VW wants to "dominate" the US market, using its against-the-odds current strong sales and profits (relatively) to go counter-cyclical and triple US sales. An American-made mid-size sedan is at the center of those plans.
VW showed us and a bunch of
elderly curmudgeons auto journalists sketches of that mid-size sedan (code named "NMS") at their Wolfsburg plant last week. While we weren't able to take pictures, just imagine a CC/Phaeton love child that sits somewhere between the two in terms of size. It's swoopier and more closely related to the CC than the sketch above. Arriving as either a 2012 or 2013 model, the VW NMS will be larger than the Passat, which VW had determined is too small to achieve strong sales in America.
To keep the price free of currency fluctuations and to appeal to patriotic buyers, the NMS will be built at a new factory in Chattanooga, Tennessee that'll open in 2011 with production of that vehicle. That plant's annual capacity is 150,000 vehicles, a healthy chunk of the 800,000 vehicles VW wants to sell here annually by 2018.
Even as other automakers go bankrupt and face a huge downturn in sales, VW increased its global market share to 12% as of July and reported a $1.77 billion operating profit during the first half of this year.

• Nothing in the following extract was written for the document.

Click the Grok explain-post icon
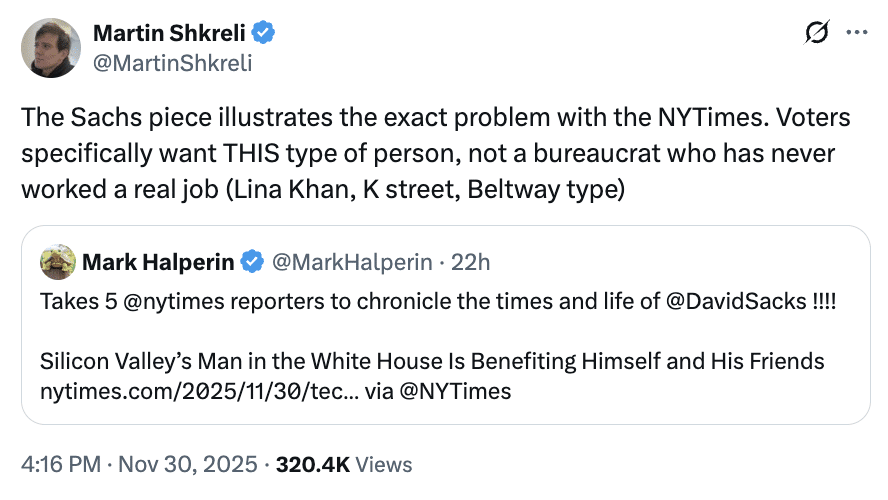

Joining the NMS to reach that sales goal will be a new version of the Ford Fiesta-rivaling VW Polo, likely equipped with a choice of 1.2 and 1.4-liter supercharged and turbocharged TSI engines. Those engines are sort of a lower-cost, lower-weight alternative to hybrid powertrains, offering the power of larger, 2.0 or 2.5-liter engines with the fuel consumption of the smaller capacity. Expect to see the larger of those two engines in the Golf, too.
We had the opportunity to try that 167 HP 1.4-liter TSI engine in the VW Passat on the Oschersleben track and found its lack of capacity wasn't detectable over the 2.5-liter five-cylinder Golf we drove on the road earlier in the day. In fact, the 1.4 makes equivalent torque (177 lb/ft) to the 2.5, but across a much wider rev range (1,500 to 4,500 RPM) without any turbo lag or other downsides. Blindfolded, you couldn't tell the difference between the two engines until it came time to pay for fuel, the 1.4 achieves well over 30 MPG in the heavy Passat mid-size. Expect to see similar technology roll out across the VW and Audi lineup in a variety of engine sizes.

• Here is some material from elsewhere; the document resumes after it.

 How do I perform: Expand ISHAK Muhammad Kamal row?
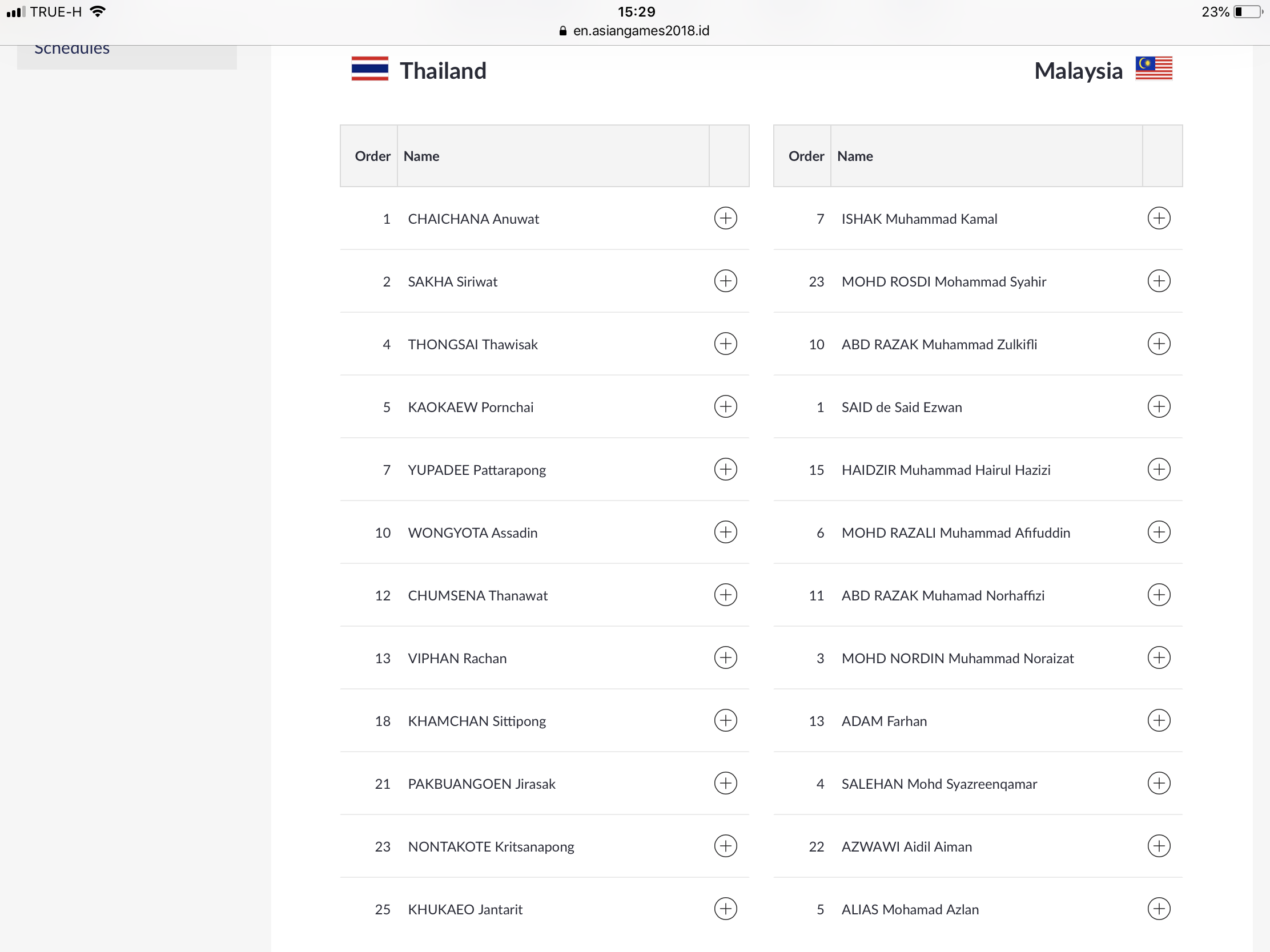(x=1159, y=218)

Also on the Eco front, the fully-electric VW E-UP ! will go on sale in 2013. The four-seat subcompact will be equipped with 18 kWh Lithium-Ion batteries powering an 80 HP electric motor good for 84 MPH and and 80-mile range.
The company also plans an all-new 2013 VW Beetle that'll be larger inside, with more leg room for rear seat passengers, yet the same size outside. That'll be thanks to less ridiculous, more sophisticated packaging designed to make the Beetle less of a joke and more of a halo car for the entire VW range.
Speaking of halo cars, the next-gen 2011 VW Phaeton will likely return to the US. Based on the same platform as the upcoming Audi A6 and A8, it'll cost in excess of $50,000, giving VW one of the most extensive ranges of any single brand, starting with the sub $15,000 Polo and running through the E-UP ! Golf, Beetle, Jetta, Eos, Tiguan Passat, CC, NMS, Toureg and Phaeton.
Last week we reviewed the US-market 2010 VW Golf TDI and found that it exorcised the Ghosts of VW's somewhat ill-spec'd past to create a nearly ideal practical car. It combined quality, luxury, fun and economy to create one of the most complete packages on the market today. If VW can do as well with the rest of its new products, that 800,000 US sales a year goal sounds totally feasible.